Q. How is utilization of Green Hydrogen essential for meeting India's future energy demands and what are the critical challenges that India faces in the utilization of Green Hydrogen? (250 Words)
- Source: TH - Page 6/Editorial: Green hydrogen, a new ally for a zero carbon future
- GS 3: Environment, Energy.
Introduction: ‘Green hydrogen’ is a zero-carbon fuel made by electrolysis using renewable power from wind and solar to split water into hydrogen and oxygen. It can be utilised for the generation of power from natural sources — wind or solar systems — and will be a major step forward in achieving the target of ‘net zero’ emission.
Currently, India consumes around 5.5 million tonnes of hydrogen, primarily produced from imported fossil fuels. Currently India produces grey or blue hydrogen which use fossil fuels for it production. According to the Council on Energy, Environment and Water (CEEW), green hydrogen demand could be up to 1 million tonnes in India by 2030.
Advantages of Green Hydrogen:
- High Fuel Efficiency: Hydrogen has an energy density almost three times that of diesel.
- Zero emission: ‘Green hydrogen’ produces ‘zero emission’ of carbon dioxide. Power generation by ‘net-zero’ emission will be the best solution to achieve the target of expert guidelines on global warming to remain under 1.5° C.
- Round the clock renewable power supply: For example Solar energy is produced only during the day, and wind power may not be produced during lean seasons. Storage of energy into Hydrogen fuel cells can smoothen the supply during lean period.
- Industrial application: From rockets in space technology to industrial manufacturing and metallurgical processes, apart from production of energy. It has application in sectors such as ammonia, steel, methanol, transport and energy storage.
- Less Air Pollution: in 2018, 8.7 million people died prematurely as result of air pollution from fossil fuels around the Globe.

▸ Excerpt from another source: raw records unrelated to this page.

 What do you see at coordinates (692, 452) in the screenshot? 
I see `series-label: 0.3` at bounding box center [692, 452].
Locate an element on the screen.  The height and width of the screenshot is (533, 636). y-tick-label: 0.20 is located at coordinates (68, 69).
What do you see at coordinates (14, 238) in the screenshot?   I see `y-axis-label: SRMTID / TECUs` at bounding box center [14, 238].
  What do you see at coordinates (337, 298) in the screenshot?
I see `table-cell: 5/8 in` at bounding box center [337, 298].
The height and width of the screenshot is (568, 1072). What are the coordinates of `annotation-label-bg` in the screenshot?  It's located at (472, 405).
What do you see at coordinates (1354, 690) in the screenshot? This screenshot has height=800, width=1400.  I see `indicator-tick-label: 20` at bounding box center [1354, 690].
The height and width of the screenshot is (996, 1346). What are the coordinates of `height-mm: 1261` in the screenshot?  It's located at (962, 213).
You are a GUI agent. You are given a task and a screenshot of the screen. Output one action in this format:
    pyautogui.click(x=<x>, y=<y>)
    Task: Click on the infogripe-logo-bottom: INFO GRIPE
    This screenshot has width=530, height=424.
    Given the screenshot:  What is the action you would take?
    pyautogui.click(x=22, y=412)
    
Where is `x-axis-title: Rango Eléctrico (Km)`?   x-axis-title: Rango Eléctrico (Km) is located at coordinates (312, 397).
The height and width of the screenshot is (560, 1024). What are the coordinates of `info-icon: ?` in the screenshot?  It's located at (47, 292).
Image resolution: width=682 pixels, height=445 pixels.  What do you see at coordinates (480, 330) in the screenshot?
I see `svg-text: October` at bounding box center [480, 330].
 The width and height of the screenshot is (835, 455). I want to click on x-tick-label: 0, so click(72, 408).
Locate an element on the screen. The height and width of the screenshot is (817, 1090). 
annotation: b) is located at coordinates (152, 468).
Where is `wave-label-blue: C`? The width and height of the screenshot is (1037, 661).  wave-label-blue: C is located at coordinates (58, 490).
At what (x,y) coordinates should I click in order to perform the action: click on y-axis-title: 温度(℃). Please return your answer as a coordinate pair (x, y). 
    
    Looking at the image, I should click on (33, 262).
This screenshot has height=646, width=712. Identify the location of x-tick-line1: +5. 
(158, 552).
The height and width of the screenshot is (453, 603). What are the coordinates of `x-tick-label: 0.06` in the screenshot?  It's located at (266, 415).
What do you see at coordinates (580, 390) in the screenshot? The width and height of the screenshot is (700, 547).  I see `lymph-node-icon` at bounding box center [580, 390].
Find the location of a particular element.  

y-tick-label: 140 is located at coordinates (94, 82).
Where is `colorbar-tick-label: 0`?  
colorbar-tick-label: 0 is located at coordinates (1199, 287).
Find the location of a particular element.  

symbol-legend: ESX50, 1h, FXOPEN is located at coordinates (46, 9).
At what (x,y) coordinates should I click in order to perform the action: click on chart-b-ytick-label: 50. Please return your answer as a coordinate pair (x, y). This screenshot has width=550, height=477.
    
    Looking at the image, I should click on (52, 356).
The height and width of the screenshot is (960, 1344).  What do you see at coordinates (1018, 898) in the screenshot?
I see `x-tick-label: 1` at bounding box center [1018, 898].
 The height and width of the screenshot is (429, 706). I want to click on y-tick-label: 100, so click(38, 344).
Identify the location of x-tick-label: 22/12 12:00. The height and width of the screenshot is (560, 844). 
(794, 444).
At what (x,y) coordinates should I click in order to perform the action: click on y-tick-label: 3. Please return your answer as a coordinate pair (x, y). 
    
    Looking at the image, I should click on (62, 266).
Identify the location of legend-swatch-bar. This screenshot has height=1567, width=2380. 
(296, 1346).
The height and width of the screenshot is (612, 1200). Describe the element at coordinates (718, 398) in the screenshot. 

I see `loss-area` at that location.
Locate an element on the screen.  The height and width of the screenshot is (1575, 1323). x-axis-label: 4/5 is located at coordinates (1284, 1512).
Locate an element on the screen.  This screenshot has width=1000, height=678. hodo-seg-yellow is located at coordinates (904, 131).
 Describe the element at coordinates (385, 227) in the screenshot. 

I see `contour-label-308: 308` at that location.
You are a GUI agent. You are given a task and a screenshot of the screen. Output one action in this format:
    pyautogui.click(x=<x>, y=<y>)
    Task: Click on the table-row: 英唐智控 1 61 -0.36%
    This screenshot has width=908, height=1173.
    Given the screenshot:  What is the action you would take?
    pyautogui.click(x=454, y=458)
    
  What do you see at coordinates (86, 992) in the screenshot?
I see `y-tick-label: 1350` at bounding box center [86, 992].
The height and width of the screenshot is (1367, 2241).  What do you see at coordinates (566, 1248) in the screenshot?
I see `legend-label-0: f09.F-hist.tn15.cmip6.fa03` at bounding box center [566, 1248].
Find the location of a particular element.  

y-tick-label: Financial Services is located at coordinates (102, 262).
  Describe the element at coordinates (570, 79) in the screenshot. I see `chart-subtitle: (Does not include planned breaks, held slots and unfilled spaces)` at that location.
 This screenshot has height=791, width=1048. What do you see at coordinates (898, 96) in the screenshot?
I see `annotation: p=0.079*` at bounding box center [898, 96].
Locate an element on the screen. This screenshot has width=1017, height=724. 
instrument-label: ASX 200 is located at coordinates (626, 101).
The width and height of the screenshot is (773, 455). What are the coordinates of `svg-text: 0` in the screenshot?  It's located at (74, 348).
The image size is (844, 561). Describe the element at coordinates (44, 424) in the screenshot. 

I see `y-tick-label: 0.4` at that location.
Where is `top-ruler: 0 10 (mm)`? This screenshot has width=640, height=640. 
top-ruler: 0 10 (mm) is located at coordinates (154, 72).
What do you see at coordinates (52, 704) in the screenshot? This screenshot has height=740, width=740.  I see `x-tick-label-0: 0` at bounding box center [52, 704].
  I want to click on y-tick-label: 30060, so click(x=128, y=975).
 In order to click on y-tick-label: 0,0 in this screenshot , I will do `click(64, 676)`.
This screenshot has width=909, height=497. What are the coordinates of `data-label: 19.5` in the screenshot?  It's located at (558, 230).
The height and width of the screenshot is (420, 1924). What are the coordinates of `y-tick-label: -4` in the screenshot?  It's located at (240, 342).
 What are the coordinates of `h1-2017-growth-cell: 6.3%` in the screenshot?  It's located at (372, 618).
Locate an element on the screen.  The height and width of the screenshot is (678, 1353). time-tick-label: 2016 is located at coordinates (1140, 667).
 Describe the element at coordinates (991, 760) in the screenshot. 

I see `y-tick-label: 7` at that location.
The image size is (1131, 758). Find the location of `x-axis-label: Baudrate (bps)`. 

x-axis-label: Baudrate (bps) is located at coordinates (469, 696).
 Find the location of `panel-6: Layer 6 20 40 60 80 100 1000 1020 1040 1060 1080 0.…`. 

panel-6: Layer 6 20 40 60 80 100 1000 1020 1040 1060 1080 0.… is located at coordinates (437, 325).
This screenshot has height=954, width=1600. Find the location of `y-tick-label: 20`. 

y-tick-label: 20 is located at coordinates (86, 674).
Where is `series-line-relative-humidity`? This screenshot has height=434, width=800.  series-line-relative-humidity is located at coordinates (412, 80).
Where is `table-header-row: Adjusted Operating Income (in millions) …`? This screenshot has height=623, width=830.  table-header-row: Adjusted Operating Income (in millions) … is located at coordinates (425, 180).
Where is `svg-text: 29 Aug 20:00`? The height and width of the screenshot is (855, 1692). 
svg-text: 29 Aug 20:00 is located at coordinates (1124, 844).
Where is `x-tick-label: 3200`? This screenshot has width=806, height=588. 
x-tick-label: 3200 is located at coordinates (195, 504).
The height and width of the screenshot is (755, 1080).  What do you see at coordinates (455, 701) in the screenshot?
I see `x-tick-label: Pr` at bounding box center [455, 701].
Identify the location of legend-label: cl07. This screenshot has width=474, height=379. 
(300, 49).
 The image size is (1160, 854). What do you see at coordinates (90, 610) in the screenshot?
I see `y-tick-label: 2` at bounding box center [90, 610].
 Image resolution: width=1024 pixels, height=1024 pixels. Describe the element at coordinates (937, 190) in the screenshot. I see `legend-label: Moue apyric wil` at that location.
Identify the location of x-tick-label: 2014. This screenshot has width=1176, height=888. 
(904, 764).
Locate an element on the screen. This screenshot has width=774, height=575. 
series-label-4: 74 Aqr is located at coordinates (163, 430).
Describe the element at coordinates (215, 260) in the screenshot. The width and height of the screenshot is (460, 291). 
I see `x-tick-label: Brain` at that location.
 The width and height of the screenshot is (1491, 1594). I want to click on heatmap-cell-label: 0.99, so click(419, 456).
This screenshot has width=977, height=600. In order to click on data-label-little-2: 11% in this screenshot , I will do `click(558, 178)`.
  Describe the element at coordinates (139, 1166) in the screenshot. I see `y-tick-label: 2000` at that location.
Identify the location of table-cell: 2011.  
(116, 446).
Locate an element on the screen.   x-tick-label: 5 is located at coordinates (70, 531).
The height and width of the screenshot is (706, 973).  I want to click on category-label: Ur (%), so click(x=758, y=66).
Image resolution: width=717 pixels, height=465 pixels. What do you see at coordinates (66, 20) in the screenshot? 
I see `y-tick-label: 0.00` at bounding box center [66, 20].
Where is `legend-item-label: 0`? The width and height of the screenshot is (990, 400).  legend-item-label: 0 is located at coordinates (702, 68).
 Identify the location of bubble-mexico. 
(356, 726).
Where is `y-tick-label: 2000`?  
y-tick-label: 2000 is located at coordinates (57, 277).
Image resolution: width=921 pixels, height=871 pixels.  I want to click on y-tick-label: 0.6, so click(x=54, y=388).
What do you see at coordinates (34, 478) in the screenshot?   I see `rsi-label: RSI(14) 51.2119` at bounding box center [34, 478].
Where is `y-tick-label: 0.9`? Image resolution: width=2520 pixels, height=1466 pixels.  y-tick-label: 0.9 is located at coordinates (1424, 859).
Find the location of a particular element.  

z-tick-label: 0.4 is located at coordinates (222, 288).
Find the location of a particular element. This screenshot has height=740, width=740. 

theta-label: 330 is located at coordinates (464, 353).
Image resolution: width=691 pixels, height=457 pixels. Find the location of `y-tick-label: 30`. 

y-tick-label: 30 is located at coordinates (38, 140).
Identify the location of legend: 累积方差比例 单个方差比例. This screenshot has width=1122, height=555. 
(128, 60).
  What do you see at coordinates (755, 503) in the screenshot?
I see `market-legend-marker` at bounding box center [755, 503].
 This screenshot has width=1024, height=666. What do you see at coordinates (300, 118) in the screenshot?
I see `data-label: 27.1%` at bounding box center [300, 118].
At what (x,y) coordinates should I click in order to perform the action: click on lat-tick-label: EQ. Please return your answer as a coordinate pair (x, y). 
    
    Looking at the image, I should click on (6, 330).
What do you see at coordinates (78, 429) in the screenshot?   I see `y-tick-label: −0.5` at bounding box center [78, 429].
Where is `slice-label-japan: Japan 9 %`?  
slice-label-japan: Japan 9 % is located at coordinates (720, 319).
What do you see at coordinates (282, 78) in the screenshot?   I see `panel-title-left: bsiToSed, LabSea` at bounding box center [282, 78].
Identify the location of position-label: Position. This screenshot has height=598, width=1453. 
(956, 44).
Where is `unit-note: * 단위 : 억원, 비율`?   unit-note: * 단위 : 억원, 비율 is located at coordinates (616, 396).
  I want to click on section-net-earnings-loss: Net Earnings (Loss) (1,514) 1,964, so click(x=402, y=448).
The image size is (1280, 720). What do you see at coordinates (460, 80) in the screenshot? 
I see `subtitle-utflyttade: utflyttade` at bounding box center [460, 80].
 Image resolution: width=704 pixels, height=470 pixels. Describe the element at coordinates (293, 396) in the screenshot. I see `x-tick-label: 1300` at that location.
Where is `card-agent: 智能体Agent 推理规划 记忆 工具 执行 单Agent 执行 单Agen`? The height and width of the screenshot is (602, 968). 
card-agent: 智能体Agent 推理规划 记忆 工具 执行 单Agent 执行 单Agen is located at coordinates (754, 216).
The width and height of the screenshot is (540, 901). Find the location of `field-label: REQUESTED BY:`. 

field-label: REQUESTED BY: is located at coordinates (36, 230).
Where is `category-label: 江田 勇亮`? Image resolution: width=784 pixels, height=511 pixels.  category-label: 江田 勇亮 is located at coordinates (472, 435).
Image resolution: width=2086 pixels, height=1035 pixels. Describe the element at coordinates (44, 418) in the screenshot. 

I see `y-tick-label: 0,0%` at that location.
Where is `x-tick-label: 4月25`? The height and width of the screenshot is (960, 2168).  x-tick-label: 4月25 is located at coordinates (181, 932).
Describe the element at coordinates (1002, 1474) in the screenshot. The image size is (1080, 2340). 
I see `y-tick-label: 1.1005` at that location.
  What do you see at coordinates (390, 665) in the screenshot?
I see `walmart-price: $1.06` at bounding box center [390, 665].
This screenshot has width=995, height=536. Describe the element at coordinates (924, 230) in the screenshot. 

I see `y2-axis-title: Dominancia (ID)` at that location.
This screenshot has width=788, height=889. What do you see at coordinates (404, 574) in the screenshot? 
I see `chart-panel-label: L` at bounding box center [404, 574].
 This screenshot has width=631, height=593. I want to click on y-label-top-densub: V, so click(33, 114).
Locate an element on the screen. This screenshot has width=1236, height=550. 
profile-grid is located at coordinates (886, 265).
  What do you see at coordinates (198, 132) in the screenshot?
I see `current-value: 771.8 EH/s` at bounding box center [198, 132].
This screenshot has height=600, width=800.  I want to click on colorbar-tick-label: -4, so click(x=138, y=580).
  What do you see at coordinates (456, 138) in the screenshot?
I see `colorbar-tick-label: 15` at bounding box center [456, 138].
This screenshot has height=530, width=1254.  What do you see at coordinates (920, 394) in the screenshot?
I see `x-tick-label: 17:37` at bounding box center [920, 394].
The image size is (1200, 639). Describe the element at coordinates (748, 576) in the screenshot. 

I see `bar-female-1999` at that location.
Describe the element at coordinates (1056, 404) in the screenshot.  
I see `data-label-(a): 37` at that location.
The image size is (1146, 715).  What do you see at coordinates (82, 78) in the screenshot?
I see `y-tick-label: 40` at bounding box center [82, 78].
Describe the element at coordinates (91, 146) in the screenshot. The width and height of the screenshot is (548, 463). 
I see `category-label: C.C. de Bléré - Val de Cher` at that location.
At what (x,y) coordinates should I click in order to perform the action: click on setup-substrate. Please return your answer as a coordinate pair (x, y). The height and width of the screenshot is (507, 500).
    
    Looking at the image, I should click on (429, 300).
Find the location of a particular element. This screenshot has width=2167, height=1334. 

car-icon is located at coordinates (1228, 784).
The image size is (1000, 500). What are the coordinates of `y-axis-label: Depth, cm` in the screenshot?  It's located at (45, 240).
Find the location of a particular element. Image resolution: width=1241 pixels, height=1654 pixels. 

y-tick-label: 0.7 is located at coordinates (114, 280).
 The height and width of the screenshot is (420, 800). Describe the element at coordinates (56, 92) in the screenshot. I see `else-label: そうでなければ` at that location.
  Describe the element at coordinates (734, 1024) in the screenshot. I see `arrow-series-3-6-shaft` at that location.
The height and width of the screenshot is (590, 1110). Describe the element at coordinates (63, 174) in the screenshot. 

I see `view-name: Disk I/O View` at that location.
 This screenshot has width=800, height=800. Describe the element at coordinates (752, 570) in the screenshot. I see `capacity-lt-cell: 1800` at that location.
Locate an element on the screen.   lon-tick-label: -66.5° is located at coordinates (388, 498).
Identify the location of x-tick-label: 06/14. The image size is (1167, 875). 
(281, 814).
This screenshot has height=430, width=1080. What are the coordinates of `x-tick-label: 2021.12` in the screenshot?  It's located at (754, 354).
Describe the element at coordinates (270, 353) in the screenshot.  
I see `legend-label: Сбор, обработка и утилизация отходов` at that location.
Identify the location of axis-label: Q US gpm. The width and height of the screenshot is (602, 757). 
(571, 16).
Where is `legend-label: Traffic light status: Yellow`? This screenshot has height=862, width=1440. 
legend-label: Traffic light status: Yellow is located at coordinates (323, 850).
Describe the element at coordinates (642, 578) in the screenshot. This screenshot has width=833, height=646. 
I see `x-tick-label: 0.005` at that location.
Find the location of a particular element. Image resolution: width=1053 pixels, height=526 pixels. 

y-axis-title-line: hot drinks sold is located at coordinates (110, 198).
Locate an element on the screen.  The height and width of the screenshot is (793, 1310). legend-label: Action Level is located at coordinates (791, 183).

- Offset high power Demand: The global population is growing at a rate of 1.1%, adding about 83 million human heads every year on the planet. As a result, the International Energy Agency (IEA) forecasts the additional power demand to be to the tune of 25%-30% by the year 2040.
- Utilization of Idle land-beds: For example, India can utilize Thar and Kutchh as the production centres for Hydrogen fuel for whole of Indian Economy.
Challenges in the utilization of Green Hydrogen:
- Technological Challenge: Creating front end hydrogen fuel cell technology, converting hydrogen from wind or solar sources.
- Logistical Challenge: Challenge is to compress or liquefy the LH2 (liquid hydrogen); it needs to be kept at a stable minus 253° C entailing its ‘prior to use exorbitant cost’.
- Economical sustainability: According to studies by the International Renewable Energy Agency (IREA), the production cost of this ‘green source of energy’ is expected to be around $1.5 per kilogram (for nations having perpetual sunshine and vast unused land), by the year 2030; by adopting various conservative measures.
- Maintenance costs for fuel cells post-completion of a plant can be high.
- Investment in R&D: The commercial usage of hydrogen as a fuel and in industries requires mammoth investment in R&D of such technology and infrastructure for production, storage, transportation and demand creation for hydrogen.
- Training of Manpower: India would require to train an army of workers, who are well versed in handling and maintaining the new technology.
Conclusion: India has been focusing on boosting Hydrogen production with the help of various initiatives such as National Hydrogen Energy Mission which aims to produce Hydrogen from green energy sources. The Indian Railways have announced the country’s first experiment of a hydrogen-fuel cell technology-based train by retrofitting an existing diesel engine.
Further Indian corporates too are looking to tap into the perceived opportunities. For example, Reliance Industries have decided to reduce cost of Hydrogen production to $1/kg by 2030. This paints a bright future in this regard.